BRUSSELS, May 11 (Reuters) – The European Commission is preparing new rules that would make it easier for EU governments to confiscate assets of oligarchs and other wealthy individuals hit by sanctions because of their ties with the Kremlin, according to officials and documents.
The legislative proposal, which is set to be unveiled on May 25 according to the European Commission’s provisional agenda, would create a common legal framework to punish people who evade or violate EU sanctions.
“We are working on a European tool to make confiscations possible everywhere in all EU states” against sanctioned individuals, the EU justice commissioner Didier Reynders told a news conference on Wednesday, adding that the ultimate aim was to redistribute proceeds from these confiscations to Ukraine.
The move is part of the EU’s strategy to cripple the Russian economy and punish elites close to the Kremlin after the invasion of Ukraine. The new rules would apply also to people sanctioned by the EU in the past over other crises, including Syria, North Korea or Iran.
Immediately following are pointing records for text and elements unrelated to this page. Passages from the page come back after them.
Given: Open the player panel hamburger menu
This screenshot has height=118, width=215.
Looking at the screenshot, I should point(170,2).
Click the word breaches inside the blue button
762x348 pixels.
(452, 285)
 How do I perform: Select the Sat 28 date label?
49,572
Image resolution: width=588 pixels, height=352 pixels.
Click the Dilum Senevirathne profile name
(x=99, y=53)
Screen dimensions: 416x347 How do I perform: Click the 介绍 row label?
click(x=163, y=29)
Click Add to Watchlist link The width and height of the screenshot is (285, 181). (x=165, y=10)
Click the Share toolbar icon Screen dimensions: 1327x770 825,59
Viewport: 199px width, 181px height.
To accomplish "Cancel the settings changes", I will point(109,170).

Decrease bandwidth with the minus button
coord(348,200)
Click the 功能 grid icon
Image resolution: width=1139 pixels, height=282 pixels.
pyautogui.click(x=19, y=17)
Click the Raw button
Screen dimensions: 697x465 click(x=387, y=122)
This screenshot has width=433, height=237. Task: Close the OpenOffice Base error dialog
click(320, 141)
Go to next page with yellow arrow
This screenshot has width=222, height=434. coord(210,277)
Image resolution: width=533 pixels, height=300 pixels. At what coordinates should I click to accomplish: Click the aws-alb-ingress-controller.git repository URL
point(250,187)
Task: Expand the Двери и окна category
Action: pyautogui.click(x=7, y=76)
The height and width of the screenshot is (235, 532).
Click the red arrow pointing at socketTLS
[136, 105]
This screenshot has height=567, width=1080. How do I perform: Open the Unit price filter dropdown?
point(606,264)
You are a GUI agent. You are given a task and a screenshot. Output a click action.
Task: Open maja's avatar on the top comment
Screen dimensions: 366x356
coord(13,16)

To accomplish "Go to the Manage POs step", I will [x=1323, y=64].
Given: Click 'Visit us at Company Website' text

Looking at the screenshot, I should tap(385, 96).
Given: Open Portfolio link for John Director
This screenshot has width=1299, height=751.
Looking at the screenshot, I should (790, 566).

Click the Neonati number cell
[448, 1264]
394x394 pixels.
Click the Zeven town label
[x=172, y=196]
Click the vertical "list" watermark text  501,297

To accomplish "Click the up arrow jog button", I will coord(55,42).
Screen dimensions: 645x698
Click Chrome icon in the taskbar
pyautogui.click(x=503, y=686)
Reynders said the new legal tool would make the breach or the attempt to bypass sanctions a criminal offence everywhere in the EU. That could for instance target people who try to transfer their assets to family members in a bid to shield them from sanctions, he said.
Many oligarchs’ assets are currently difficult to seize or even freeze because they are registered as belonging to family members or front people.
The EU has agreed asset freezes for hundreds of Russian businessmen and officials since the start of the Ukraine war, but implementation faces legal constraints and difficulties in identifying the real owners of assets, such as real estate, yachts or bank accounts.
EU sanctions currently only permit the freezing of assets of blacklisted individuals and companies. This in some EU countries still allows owners to continue using their assets.
The proposal, which is still being prepared and could be unveiled later than planned, would be the first step in a long process whose outcome is unclear, because it needs the backing of all EU governments, who have been traditionally cautious with justice reforms that would need changes to their legal systems.
The confiscation of assets is possible only when there is suspicion or evidence of a crime. In some EU states, Reynders said, the mere attempt to violate sanctions is a criminal offence, and therefore often allows authorities to rapidly confiscate frozen assets.
But in many other states that is not the case. Confiscations are therefore very rare and require long investigations.
Some EU governments, especially in eastern Europe, have called for oligarchs’ assets to be appropriated so that they can be reused to cover part of the enormous costs estimated for the rebuilding of Ukraine after the war.